* **Entries provided**:
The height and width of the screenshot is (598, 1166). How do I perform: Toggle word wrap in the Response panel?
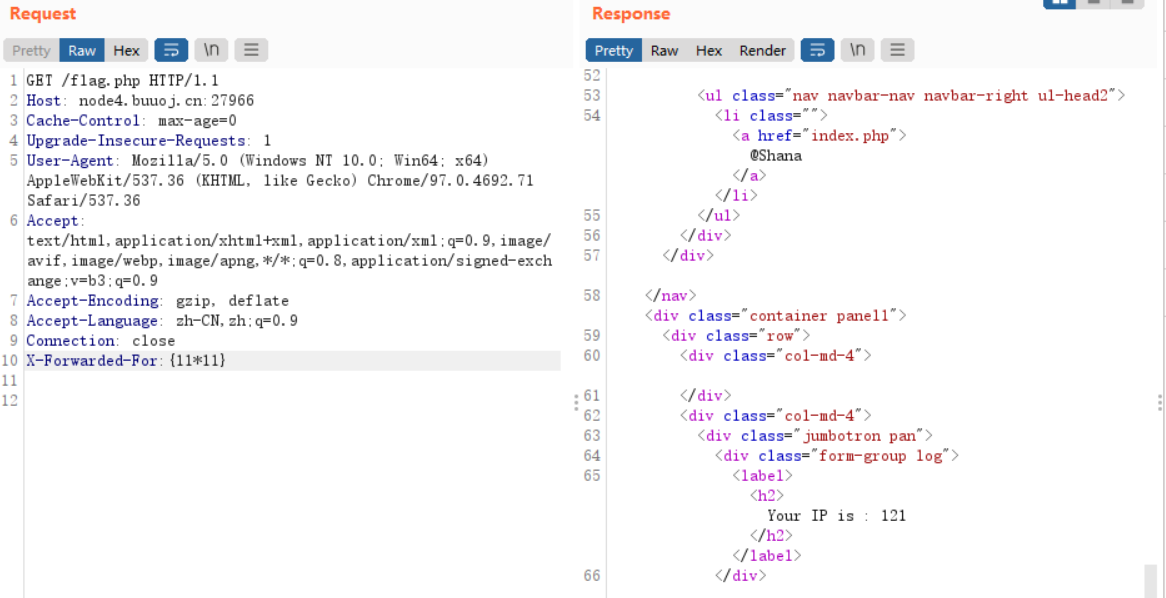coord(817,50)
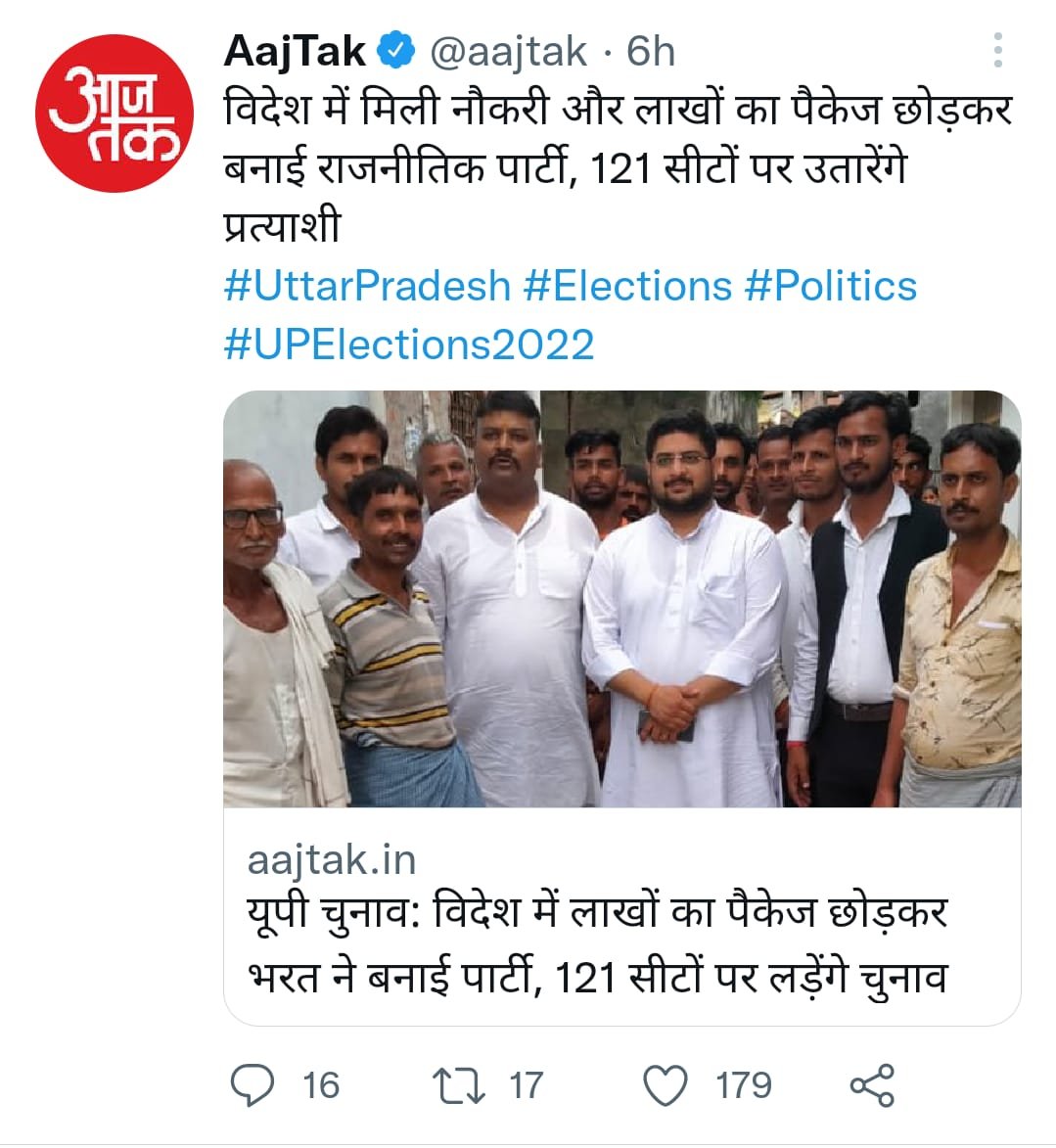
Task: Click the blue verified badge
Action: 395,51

* * *

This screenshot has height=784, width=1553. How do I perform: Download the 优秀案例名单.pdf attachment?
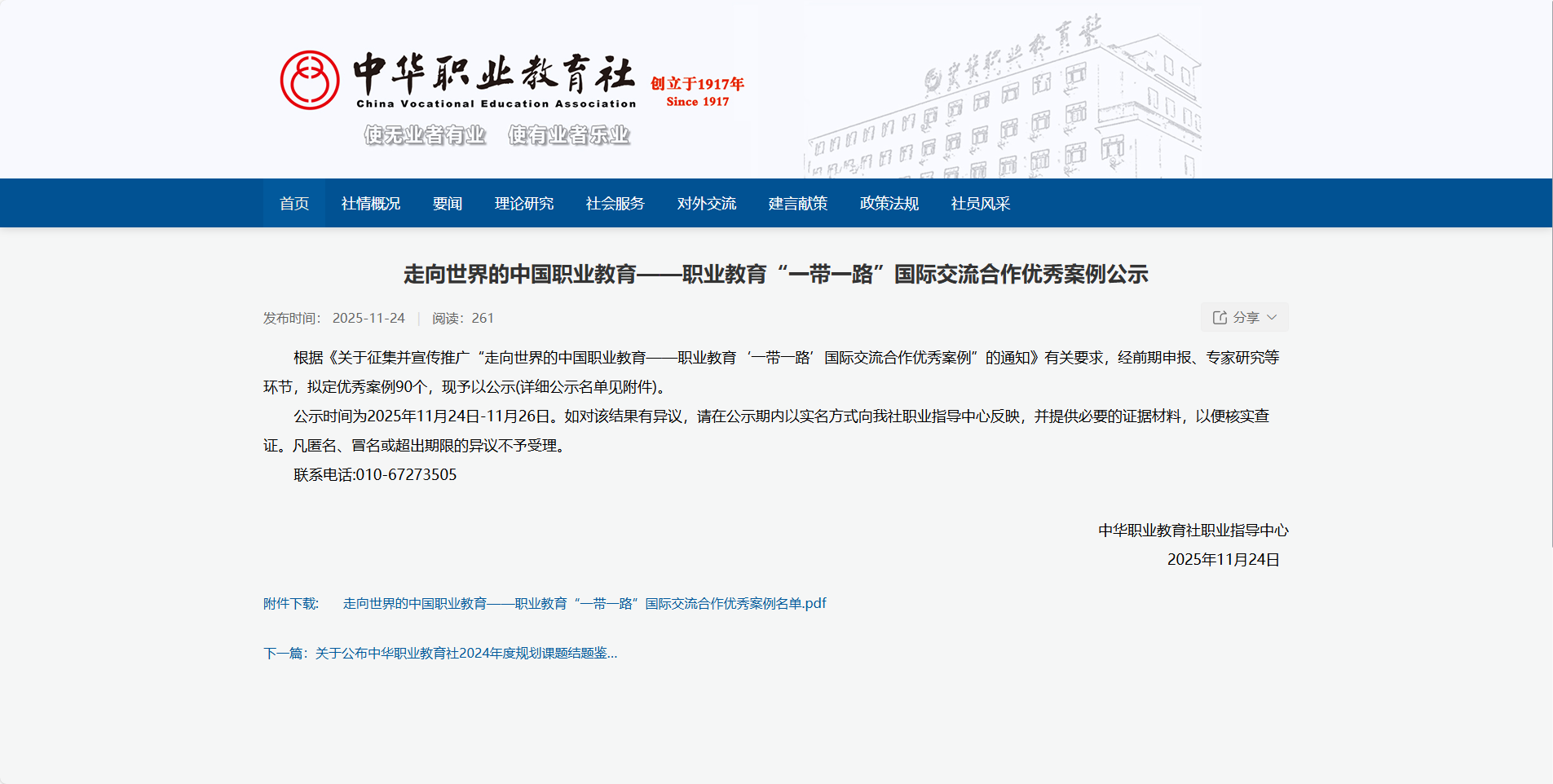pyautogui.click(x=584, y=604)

* **Aim of the task**: Convert the data starting with the line containing "This screenshot has" and going on through the line containing "pyautogui.click(x=584, y=604)" into a two-column CSV with the headers text and answer, one row per pair. Put each text and each answer in a single quoted field, replace line breaks with spaces, and leave out the pictures.

* **Written reply**:
text,answer
"This screenshot has height=784, width=1553. How do I perform: Download the 优秀案例名单.pdf attachment?","pyautogui.click(x=584, y=604)"